Well, on the homefront....lol
H came over to see daughter...I gave them some alone time and they played in the backyard on some of the toys. I wish that he would have played with her like that when he lived here. We did have a little bit of a R talk. He said that he hates that he is breaking my heart but that he is hoping that this works out for the best between us. He said that maybe if we dont argue it will bring us back together in love. I feel that he has just given up and wants to see what else is out there that is better than me. He hurt me a little when he said that when he proposed that he was happy back then and now he just isnt...well...boo hoo! I am so sick of all the blaming me...if I route every argument back to the beginning...it was what he did that caused it. What I really want to let you know is that I really worked hardon myself(alone) I was working on the trust issue and our marriage without the support of H. But at the same time he was still fooling around. I told him that he never really gave us a real chance...because he never let OW out of his life to use that energy to focus on us....but he continued to be with her. He trys to state that it is totally a friendship now....bulls*$t!

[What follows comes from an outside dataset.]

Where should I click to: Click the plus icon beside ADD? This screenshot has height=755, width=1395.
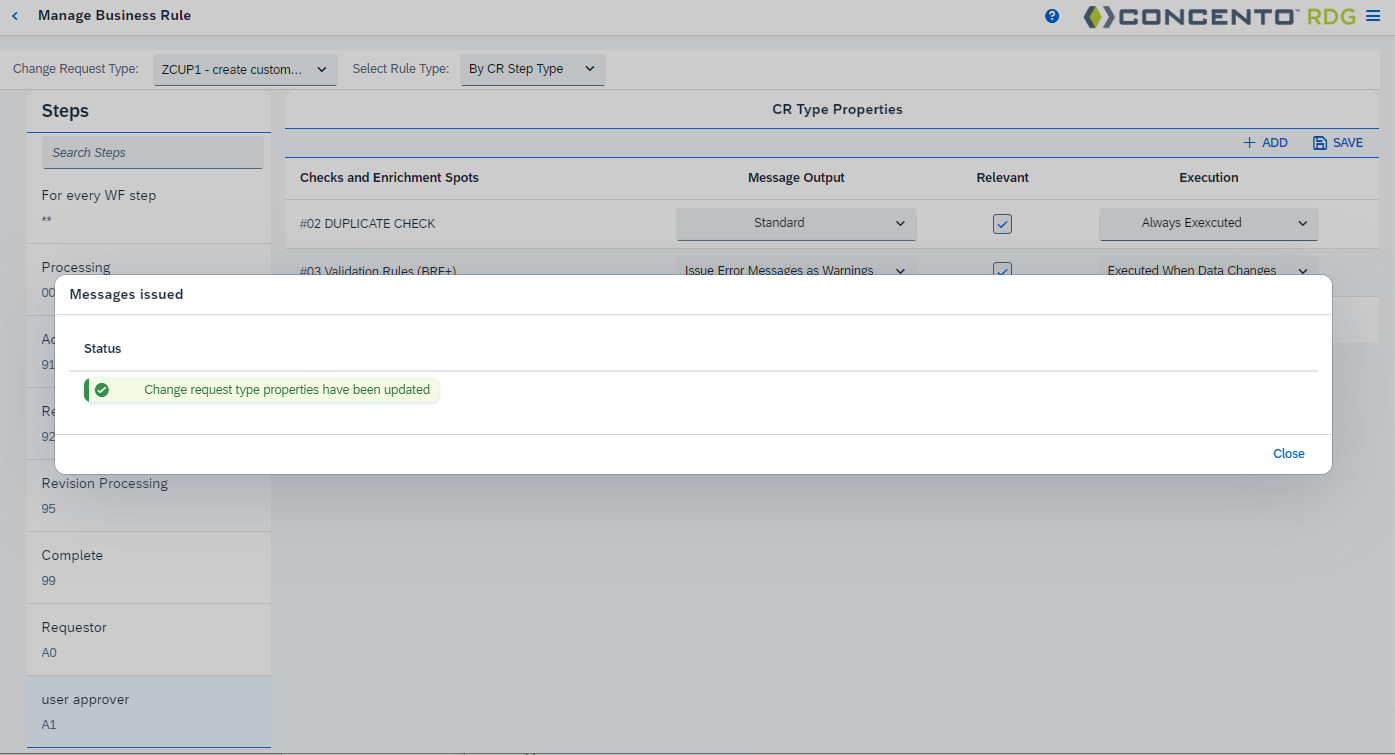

Once you go in that direction it is to easy to fall back into it! I feel like he has picked her over our family. He is taking the easy way of running away(Run Forrest, Run) but with him doing that it has made it harder on me. I have to drop off and pick up D1 from the sitter, I have to give the baths, I have to do the housework, have the 50 hour a week job, stay focused on the bils, the house, the laundry and so on! He gets to get off of work and do whatever he wants...he has no direct things that he is attached to right now. I wish that he could see what I put up with. H told me that he will not have my stepson this weekend....wow! that makes it easy on him to not have to do all of the school and after school running around. I am so sorry for going on and on but I feel that I needed to vent. I wish that he had this all slapped in the face so that he sees all that I do and maybe then he would appreciate me more....I just dont want it to get to be too late. I am trying to do this separation thing...I am just not good at it. I cant stand when my brain wants to think about things.

Thanks for listening....does anyone have anything to say?